Liga argentyńska przeżywa rozkwit na trybunach. Oczywiście fantastyczna i gorąca atmosfera panuje tam zawsze, jednak miniona runda ubiegła pod znakiem najwyższej frekwencji od lat. Do Primera A powrócił legendarny klub River Plate, z najwyższą frekwencją w lidze i dzięki temu frekwencja ligowa wyniosła ponad 22 tys. widzów na mecz. Dodajmy, że w Argentynie fanatyczni kibice kibicują klubom również w niższych ligach. Ta frekwencja plasuje Argentynę w światowej czołówce.
W pierwszej lidze brakuje chociażby największego derbowego rywala Newells Old Boys, czyli Rosario Central.
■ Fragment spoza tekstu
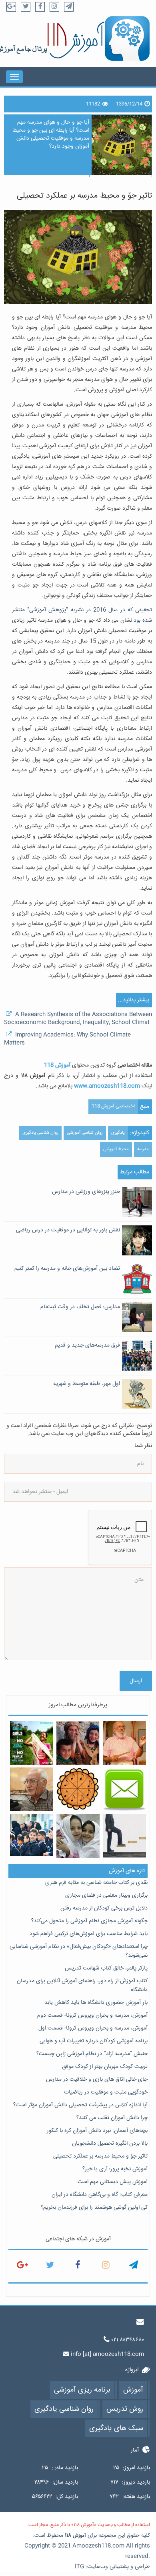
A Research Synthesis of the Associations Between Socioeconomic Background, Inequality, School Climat (78, 1018)
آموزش (79, 2536)
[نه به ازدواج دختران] (32, 1743)
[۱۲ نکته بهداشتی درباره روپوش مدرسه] (32, 1835)
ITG (79, 2566)
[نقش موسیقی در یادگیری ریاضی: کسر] (78, 1789)
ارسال (136, 1681)
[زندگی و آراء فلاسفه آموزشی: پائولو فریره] (124, 1743)
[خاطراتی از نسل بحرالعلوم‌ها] (32, 1789)
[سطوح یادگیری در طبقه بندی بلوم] (124, 1835)
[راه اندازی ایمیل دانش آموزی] (124, 1789)
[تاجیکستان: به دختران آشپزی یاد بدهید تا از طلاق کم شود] (78, 1743)
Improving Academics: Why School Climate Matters (67, 1039)
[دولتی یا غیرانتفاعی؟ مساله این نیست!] (78, 1836)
NOB okazało się trzecią siłą w lidze gromadząc średnio 34 tys. kibiców. Central w drugiej lidze ma frekwencję niewiele niższą. Oczywiście przodują River Plate i Boca Juniors. W czołówce są też kluby z Avellanedy Rancing i Independiente. Co ciekawe Independiente jest blisko spadku, przy takim obrocie spraw Argentyna straciłaby kolejne wielkie derby.
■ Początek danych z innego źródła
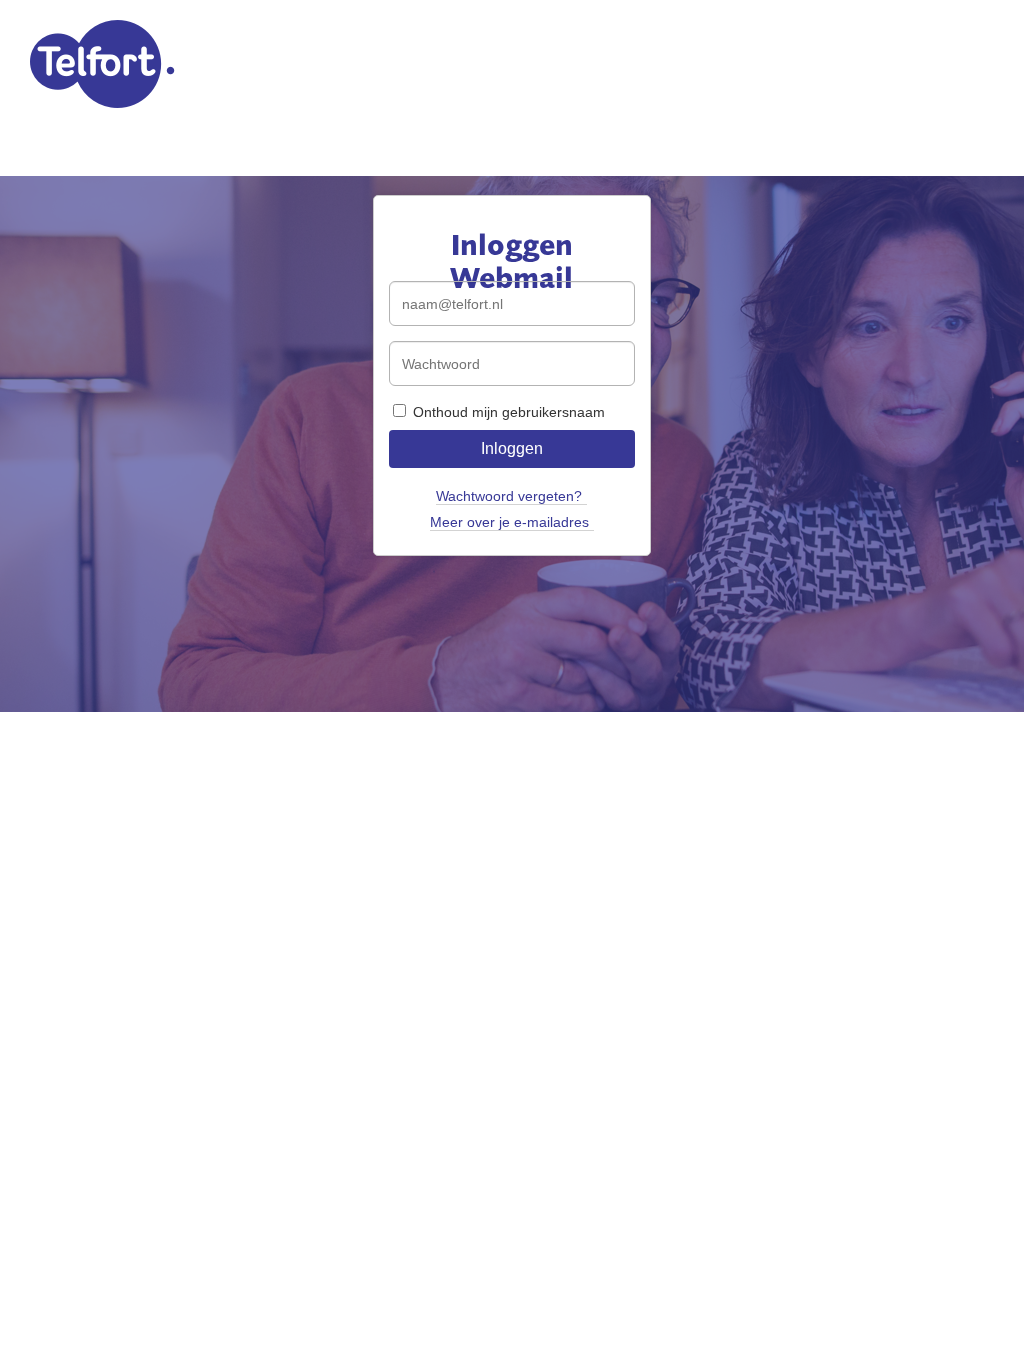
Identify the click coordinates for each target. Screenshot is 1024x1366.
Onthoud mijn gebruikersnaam (507, 412)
Frekwencja Torneo Inicial 2012
1 River Plate 50.333
2 Boca Juniors 37.100
3 Newell's Old Boys 34.111
4 Belgrano Córdoba 29.300
5 Racing Club 29.000
6 CA Colón 27.667
7 Independiente 27.556
8 San Lorenzo 27.222
9 Vélez Sársfield 24.556
10 Estudiantes 22.750
11 Unión de Santa Fe 18.800
12 Quilmes AC 16.444
13 CA Lanus 15.600
14 CD Godoy Cruz 14.000
15 CA San Martín 13.000
16 Tigre 12.944
17 All Boys 12.556
18 Atlético Rafaela 12.200
19 Argentinos Juniors 9.700
20 Arsenal FC 8.833
Średnia: 22.075
Jeżeli Independiente spadnie Argentyna straci kolejne wielkie derby po derbach Rosario i La Platy.
Wreszcie kibice w Santa Fe mogą się delektować pojedynkami Colonu z Unionem. Ostatnie derby były bardzo gorące z efektowną oprawą i zamieszkami na trybunach. Union jednak spisuje się słabiutko i prawdopodobnie również tych derbów nie ujrzymy w przyszłym sezonie.